Per quanto concerne, invece, le restanti sei discariche, la Corte ha ritenuto che l’Italia non abbia messo la Commissione in condizione di prendere conoscenza dei documenti attestanti che tali discariche erano state rese conformi alla direttiva e che, anche ammettendo l’esistenza di tale messa in conformità, quest’ultima era comunque avvenuta dopo il 19 ottobre 2015. Gli impianti in questione sono ubicati a Potenza (località Montegrosso-Pallareta), Roccanova (località Serre), Campotosto (località Reperduso), San Mauro Forte (località Priati), San Bartolomeo in Galdo (località Serra Pastore) e Trivigano (ex Cava Zof).
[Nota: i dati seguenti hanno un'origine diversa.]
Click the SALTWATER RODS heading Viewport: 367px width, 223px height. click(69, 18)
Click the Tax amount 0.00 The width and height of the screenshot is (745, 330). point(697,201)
IL PROBLEMA DISCARICHE: IL CASO BASILICATA
Il Commissario di Governo per la bonifica, Generale Giuseppe Vadalà, incaricato nel 2017 dalla Presidenza del Consiglio dei ministri, potrebbe essere chiamato a seguire ancora una volta, dopo la prima condanna all’Italia risalente al 2014, le nuove problematiche evidenziate dalla recente sentenza della Corte di giustizia europea, per evitare che siano i cittadini a pagare in termini di mala-gestione e, soprattutto, sui possibili impatti ambientali delle discariche sulle comunità, la loro salute e l’ambiente.
Il caso Basilicata purtroppo evidenzia ritardi, per quanto riguarda la quota di rifiuti urbani da destinare a questa forma di smaltimento che, in base alla normativa non potrà infatti eccedere il 10 per cento entro il 2035: si tratta di un obiettivo dal quale l’Italia è ancora lontana, avendo conferito in discarica (dati 2016) circa il 25 per cento dei propri rifiuti urbani, anche se già nel 2014 Paesi come Austria, Belgio, Danimarca, Germania, Olanda e Svezia non hanno inviato praticamente alcun rifiuto (urbano) in discarica, privilegiando il riciclo e il recupero energetico.
Le 23 discariche che si trovano in Basilicata, 19 in provincia di Potenza e 4 in provincia di Matera – indicate nei vari elenchi della Corte di giustizia europea – impegneranno il nuovo governo regionale in una vera e propria emergenza.
Sono infatti assenti centri adeguati per il trattamento della frazione organica fondamentali da realizzare per la tutela dell’ambiente e dell’economia virtuosa basata sulla raccolta differenziata e il riciclo, per evitare che si continui il conferimento indiscriminato in discarica, così come sono da rivedere i sistemi incentrati sull’incenerimento dei rifiuti che hanno condotto alla grave situazione oggetto di condanna da parte della Corte di giustizia europea, incrementando proprio le discariche, che spesso finiscono per incidere sulla qualità di suolo e acqua con corpi idrici minacciati dai percolati e fanghi di depurazione per i quali ancora oggi persiste il problema del loro corretto smaltimento.